OpenAIは2026年8月26日(現地時間)、オンライン旅行会社loveholidaysが同社の生成AIモデルCodexを導入し、ソフトウェア開発プロセスを全社に拡大したと発表した。製品マネージャーやデザイナー、営業チームなどが直接コードベースに貢献し、エンジニアはより複雑な課題に注力する体制を構築した。これにより、アイデアから製品化までの期間を短縮している。

loveholidaysは、Codexの導入により、AI支援型コード変更が年間で7%から79%に増加したことを明らかにした。また、エンジニアリングチームの増員なしにAI支援によるデプロイ頻度が73%向上した。データプラットフォームの変更成功率は58%から93%に上昇し、サポートリクエストあたりのデータプラットフォーム変更数は4倍に増加した。

loveholidaysのCTOであるマイク・ジョーンズ (Mike Jones) 氏は、この取り組みを旅行のための汎用人工知能 (general intelligence for travel)構築の一環と位置づけている。Codexを活用することで、社内の非エンジニアリングチームがSearch Playgroundを通じて新しい顧客体験のプロトタイプを迅速に作成できるようになった。例えば、「Inspire Me」や、マーケティングチームによるインタラクティブなマイクロサイトなどが、非エンジニアによって開発された。

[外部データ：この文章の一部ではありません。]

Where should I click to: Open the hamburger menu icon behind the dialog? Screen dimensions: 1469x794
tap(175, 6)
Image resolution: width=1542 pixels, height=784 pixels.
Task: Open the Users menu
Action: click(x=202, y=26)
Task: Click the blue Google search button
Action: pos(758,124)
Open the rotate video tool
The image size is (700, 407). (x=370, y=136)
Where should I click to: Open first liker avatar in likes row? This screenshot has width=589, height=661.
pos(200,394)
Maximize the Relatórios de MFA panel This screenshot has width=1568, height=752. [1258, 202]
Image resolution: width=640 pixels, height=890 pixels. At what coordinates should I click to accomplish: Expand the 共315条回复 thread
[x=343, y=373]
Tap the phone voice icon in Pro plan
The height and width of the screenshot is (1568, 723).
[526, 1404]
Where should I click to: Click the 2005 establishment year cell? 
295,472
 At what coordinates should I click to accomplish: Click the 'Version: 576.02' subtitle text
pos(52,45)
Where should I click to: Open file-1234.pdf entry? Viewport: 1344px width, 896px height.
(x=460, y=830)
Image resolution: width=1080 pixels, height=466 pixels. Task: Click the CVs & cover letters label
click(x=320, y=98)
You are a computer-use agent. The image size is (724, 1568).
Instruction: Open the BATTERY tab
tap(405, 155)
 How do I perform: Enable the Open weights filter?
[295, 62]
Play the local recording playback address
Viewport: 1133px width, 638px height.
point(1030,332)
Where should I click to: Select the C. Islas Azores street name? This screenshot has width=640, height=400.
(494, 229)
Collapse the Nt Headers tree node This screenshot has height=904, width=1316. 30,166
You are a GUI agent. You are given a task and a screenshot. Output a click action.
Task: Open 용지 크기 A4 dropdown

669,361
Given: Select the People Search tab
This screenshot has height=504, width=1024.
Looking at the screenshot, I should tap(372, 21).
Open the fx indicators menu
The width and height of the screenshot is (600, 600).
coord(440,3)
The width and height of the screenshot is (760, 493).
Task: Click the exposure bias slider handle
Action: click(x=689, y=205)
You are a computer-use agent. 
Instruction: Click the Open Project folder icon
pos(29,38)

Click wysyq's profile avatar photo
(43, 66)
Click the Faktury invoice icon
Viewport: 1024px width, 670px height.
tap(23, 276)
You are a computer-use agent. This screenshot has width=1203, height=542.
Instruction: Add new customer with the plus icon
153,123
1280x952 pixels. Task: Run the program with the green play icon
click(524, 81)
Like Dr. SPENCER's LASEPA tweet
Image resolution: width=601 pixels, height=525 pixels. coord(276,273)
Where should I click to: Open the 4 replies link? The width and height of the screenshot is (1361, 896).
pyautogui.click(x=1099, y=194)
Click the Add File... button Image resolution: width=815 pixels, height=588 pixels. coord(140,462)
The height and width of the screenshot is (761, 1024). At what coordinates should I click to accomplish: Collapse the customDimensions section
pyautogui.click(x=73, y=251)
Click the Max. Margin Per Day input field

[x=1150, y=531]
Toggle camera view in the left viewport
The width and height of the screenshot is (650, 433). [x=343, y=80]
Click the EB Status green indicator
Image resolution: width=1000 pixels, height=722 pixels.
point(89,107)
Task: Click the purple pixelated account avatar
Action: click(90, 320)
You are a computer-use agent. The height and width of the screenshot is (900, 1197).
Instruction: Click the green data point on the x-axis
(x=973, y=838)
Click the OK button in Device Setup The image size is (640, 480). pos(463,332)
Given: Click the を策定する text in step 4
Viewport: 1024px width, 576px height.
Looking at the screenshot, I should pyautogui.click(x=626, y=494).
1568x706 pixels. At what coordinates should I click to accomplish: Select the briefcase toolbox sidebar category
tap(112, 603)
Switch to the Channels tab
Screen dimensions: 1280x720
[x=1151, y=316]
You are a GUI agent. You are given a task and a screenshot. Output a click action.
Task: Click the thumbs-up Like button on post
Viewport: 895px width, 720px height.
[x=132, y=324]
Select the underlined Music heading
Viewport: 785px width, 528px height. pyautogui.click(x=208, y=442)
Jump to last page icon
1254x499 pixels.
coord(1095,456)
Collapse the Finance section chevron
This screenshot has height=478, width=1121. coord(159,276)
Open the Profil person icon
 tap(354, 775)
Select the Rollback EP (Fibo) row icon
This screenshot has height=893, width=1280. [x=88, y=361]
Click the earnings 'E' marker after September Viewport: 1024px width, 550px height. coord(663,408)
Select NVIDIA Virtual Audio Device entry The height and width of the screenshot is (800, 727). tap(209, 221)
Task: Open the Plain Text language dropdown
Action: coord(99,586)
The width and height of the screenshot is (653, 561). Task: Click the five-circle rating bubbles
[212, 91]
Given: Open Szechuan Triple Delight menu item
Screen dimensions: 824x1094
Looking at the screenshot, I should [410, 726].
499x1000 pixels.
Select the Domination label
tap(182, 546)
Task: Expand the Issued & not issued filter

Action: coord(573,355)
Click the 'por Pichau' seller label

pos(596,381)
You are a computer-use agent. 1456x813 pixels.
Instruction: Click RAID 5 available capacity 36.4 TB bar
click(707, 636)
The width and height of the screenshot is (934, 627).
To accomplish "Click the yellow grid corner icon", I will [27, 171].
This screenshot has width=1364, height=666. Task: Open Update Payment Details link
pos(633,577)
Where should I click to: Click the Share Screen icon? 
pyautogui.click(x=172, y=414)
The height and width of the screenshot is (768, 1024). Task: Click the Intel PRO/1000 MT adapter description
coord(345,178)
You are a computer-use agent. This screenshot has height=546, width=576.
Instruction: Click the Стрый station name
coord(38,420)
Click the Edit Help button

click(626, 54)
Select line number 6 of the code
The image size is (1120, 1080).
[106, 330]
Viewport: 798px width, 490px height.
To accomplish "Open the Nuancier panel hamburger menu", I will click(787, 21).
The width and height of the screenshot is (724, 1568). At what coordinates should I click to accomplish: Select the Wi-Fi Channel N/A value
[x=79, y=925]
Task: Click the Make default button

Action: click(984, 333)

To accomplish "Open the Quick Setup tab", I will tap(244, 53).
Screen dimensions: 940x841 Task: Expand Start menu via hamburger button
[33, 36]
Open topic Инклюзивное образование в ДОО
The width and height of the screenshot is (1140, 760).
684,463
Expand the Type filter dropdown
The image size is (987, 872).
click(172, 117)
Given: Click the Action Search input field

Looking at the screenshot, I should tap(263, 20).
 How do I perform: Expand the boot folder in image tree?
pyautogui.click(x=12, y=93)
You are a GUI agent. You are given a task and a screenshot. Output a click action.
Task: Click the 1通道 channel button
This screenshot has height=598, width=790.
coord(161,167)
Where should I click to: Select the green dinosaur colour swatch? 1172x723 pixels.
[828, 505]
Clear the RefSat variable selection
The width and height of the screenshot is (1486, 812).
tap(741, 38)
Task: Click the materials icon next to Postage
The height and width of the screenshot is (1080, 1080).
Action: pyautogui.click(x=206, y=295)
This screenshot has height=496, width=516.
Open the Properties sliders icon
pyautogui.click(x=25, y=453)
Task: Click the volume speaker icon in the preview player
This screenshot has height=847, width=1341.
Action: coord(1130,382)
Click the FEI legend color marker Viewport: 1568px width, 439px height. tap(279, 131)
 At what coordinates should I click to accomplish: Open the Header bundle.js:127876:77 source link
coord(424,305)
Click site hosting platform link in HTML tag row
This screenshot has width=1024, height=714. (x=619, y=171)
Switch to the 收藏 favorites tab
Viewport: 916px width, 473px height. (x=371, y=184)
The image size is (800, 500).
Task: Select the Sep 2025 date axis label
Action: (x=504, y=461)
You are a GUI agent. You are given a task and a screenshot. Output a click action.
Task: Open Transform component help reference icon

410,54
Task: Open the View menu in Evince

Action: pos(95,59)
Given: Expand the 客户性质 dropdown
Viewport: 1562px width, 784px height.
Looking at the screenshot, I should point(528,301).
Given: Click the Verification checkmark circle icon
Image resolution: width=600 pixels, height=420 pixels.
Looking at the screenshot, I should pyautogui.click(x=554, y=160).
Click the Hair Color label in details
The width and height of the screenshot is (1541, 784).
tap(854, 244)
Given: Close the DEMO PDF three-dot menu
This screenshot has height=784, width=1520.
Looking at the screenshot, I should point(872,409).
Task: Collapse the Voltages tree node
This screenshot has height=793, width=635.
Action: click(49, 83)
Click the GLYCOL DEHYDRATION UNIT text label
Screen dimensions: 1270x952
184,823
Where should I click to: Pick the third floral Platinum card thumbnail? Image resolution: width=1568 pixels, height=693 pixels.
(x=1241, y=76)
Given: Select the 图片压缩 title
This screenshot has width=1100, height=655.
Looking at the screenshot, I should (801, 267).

また、Codexは専門的なエンジニアリングの知識を組織全体で利用可能にしている。データプラットフォームやインフラストラクチャの変更作業において、エンジニアリングチームのベストプラクティスや検証プロセスをワークフローとしてCodexに組み込むことで、非専門家でも自律的に変更を進めることが可能となった。これにより、エンジニアはルーティン業務のトラブルシューティングから解放され、プラットフォーム自体の改善に集中している。

この結果、loveholidaysのデータエンジニアリングチームは、クラウドストレージコストを年間約3万6000ポンド削減し、データ処理の無駄を削減することで年間約10万ポンドの追加節約を実現した。レルコ氏は、以前は困難すぎたことが、今では日常になっていると述べている。


参考: OpenAI Blog — 2026年8月27日 03:00 (JST)

原文ハイライト

"Everybody is a builder,” says Dmitri Lerko, Head of Engineering at loveholidays."